A Capital City Education

A Capital City Education is a city wide initiative to cultivate a college, career and civic ready environment in Salt Lake City. Partners and collaborators from public education, city government, higher education and the Chamber of Commerce have come together to leverage the resources of community partners to support life-long learning. Cap City focuses on access to high quality early childhood education opportunities; expanded programming and services through Community Learning Centers; equitable preparation and resources to access college and career pathways leading to a livable wage, will support a vibrant and thriving Salt Lake City.
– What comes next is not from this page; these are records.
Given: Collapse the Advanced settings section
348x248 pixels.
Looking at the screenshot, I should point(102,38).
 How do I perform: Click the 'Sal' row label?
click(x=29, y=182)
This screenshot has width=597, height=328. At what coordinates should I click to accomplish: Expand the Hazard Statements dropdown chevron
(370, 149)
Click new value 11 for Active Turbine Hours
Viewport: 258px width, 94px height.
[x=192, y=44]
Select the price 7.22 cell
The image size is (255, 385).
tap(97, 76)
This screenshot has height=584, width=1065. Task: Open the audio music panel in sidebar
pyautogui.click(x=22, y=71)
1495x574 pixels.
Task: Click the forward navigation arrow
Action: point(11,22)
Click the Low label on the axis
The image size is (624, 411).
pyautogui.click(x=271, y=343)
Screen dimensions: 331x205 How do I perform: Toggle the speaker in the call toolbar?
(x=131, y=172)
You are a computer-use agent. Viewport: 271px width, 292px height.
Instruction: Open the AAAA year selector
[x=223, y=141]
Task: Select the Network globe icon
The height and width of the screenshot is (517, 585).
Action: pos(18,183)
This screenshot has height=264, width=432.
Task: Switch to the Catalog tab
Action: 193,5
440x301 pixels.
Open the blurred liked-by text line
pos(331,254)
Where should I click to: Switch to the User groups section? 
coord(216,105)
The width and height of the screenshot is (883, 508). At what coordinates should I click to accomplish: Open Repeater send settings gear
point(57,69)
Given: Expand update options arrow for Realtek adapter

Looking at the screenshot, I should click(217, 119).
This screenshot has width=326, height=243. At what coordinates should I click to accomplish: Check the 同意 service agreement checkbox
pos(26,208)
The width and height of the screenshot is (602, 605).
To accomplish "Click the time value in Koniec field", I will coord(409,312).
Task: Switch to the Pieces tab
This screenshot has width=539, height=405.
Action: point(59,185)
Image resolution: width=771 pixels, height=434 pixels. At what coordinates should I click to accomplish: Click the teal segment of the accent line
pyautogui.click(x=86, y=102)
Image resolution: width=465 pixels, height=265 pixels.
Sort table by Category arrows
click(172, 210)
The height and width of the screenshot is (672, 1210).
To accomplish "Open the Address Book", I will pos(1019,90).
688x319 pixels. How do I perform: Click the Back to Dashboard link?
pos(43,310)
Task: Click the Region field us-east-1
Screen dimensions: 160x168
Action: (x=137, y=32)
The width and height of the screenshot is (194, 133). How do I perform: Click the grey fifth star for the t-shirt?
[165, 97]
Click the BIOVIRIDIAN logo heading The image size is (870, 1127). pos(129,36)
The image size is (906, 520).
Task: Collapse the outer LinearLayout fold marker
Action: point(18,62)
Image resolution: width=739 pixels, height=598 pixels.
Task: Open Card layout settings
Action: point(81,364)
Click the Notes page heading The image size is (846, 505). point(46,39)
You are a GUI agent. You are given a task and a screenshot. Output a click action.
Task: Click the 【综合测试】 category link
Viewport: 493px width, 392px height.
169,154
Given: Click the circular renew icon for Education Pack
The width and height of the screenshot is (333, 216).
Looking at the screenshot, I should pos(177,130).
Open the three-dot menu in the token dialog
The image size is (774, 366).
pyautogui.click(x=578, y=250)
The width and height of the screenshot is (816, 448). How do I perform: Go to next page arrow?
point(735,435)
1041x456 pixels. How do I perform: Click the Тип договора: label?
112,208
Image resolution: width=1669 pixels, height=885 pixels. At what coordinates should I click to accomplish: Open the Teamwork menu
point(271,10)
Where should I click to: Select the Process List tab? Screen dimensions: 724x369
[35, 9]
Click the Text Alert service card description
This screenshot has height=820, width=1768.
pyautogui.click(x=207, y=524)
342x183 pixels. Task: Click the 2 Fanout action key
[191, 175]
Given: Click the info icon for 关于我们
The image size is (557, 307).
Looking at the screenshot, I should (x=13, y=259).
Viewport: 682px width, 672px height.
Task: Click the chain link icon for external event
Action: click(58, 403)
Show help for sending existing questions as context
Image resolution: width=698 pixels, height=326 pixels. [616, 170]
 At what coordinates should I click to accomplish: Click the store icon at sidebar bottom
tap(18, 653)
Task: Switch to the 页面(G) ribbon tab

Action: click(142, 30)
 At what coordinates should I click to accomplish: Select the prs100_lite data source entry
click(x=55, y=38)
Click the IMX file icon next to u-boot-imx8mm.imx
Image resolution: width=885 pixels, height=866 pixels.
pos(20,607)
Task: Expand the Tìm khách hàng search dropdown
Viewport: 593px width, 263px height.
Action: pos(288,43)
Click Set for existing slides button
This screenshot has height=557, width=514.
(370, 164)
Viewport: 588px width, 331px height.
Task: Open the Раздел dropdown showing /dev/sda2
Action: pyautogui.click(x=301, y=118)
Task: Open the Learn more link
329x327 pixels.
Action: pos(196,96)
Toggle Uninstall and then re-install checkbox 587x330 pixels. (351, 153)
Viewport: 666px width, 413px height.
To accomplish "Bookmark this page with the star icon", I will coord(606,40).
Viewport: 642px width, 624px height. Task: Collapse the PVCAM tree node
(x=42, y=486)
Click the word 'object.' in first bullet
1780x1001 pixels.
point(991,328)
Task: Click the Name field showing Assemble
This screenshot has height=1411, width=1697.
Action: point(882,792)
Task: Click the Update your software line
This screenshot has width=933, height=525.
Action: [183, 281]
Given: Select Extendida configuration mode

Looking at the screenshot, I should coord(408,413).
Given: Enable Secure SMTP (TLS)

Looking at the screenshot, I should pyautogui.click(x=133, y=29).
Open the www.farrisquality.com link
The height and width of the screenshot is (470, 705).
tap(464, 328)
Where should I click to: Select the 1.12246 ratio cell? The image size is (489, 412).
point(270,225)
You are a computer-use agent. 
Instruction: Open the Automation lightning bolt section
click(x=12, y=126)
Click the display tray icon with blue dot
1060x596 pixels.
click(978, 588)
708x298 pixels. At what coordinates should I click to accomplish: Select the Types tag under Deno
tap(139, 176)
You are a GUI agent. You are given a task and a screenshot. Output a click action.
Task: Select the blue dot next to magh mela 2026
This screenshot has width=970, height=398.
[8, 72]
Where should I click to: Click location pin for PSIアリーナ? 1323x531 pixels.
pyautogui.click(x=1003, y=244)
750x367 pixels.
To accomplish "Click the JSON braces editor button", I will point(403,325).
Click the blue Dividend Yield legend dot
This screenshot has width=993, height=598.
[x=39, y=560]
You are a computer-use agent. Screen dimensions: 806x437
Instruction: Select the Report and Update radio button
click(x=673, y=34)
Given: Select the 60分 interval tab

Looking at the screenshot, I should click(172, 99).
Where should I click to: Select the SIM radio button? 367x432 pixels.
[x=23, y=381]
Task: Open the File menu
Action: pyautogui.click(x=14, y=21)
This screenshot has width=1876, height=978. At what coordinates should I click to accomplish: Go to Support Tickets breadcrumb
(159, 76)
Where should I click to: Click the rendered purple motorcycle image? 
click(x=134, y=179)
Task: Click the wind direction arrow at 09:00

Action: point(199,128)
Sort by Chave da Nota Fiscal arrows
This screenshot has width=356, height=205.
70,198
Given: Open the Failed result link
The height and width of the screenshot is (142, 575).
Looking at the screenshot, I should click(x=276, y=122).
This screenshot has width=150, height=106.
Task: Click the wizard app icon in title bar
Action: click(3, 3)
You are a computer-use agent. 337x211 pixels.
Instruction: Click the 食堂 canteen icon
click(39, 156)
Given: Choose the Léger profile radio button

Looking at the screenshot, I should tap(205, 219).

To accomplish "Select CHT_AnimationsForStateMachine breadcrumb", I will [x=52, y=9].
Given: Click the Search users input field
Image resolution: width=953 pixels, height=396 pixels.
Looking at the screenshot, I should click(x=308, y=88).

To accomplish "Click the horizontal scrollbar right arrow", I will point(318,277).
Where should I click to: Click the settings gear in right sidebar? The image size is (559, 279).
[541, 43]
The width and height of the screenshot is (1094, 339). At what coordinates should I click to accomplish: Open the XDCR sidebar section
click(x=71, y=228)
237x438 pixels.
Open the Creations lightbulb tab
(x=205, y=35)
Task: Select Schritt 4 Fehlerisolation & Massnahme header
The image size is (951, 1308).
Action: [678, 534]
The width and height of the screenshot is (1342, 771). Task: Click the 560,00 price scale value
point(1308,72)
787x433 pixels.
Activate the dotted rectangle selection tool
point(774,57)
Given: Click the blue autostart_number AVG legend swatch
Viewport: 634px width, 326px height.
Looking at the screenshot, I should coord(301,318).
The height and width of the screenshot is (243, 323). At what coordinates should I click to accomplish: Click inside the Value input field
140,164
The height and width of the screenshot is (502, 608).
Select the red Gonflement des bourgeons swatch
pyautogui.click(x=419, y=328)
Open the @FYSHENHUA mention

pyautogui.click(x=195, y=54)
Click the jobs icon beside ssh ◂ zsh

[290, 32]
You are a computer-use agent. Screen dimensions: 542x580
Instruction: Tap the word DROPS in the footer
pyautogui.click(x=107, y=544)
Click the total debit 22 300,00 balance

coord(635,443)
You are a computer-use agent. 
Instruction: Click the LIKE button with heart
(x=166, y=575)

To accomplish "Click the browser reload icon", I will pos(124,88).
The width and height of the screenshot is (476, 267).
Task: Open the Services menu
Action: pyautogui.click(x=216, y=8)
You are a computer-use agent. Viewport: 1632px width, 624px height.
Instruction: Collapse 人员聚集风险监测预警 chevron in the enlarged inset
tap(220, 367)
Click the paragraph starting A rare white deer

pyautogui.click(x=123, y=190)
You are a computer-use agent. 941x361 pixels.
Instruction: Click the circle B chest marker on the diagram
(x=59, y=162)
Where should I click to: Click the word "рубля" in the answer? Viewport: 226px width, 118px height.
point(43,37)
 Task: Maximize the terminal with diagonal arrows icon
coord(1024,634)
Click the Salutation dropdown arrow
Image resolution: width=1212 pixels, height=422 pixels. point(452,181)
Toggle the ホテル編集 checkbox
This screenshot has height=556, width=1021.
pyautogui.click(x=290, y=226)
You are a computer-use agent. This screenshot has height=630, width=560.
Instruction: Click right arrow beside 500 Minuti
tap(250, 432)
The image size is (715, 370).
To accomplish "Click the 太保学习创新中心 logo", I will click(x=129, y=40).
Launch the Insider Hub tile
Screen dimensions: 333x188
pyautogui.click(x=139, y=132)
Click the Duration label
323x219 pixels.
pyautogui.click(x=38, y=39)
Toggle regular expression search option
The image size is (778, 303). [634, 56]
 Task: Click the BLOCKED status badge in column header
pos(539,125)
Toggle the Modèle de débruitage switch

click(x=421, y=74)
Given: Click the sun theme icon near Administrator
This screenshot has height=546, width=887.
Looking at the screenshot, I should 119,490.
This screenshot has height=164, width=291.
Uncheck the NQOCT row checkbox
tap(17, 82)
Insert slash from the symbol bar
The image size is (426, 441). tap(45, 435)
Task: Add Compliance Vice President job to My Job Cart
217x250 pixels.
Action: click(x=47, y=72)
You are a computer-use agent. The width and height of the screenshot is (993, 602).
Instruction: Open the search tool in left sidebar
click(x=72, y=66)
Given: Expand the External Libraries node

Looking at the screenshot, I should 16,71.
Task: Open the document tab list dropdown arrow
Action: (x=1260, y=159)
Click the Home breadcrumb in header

Hartland Community 4 Youth & Families

HC4YF promotes youth development, health, and academic success through a range of activities that engage youth in their local communities, natural environment, and athletics. The Hartland Youth Soccer Club is the centerpiece of HC4YF’s youth programming. Soccer participants learn valuable team skills, build healthy lifestyles, and work with positive role models through weekly practices and games. But it doesn’t stop with soccer. HYSC monitors student grades and attendance and engages parents and teachers in order to support participants’ academic success. Soccer club players also get involved with other HC4YF activities including the Jordan River Community Initiative and “Adopt a Trail” program.

Grow Your Own Educator

Grow Your Own Educators (GYOE) is a district-university-community partnership aimed at growing and diversifying the K-12 educator workforce in Salt Lake City. GYOE opens up pathways for engaged parents to step into assistant and paraeducator roles in schools, and for paraeducators to earn teaching certificates and become successful classroom teachers. With an emphasis on Title 1 schools in the city’s west side, GYOE lowers the financial and social barriers that members of low-income communities and communities of color face when entering the teaching profession. It is based in best practices in teacher preparation from around the country, and driven by the knowledge that educators who come from the community bring vital skills, understandings, relationships, and commitments to the challenging work of teaching young people.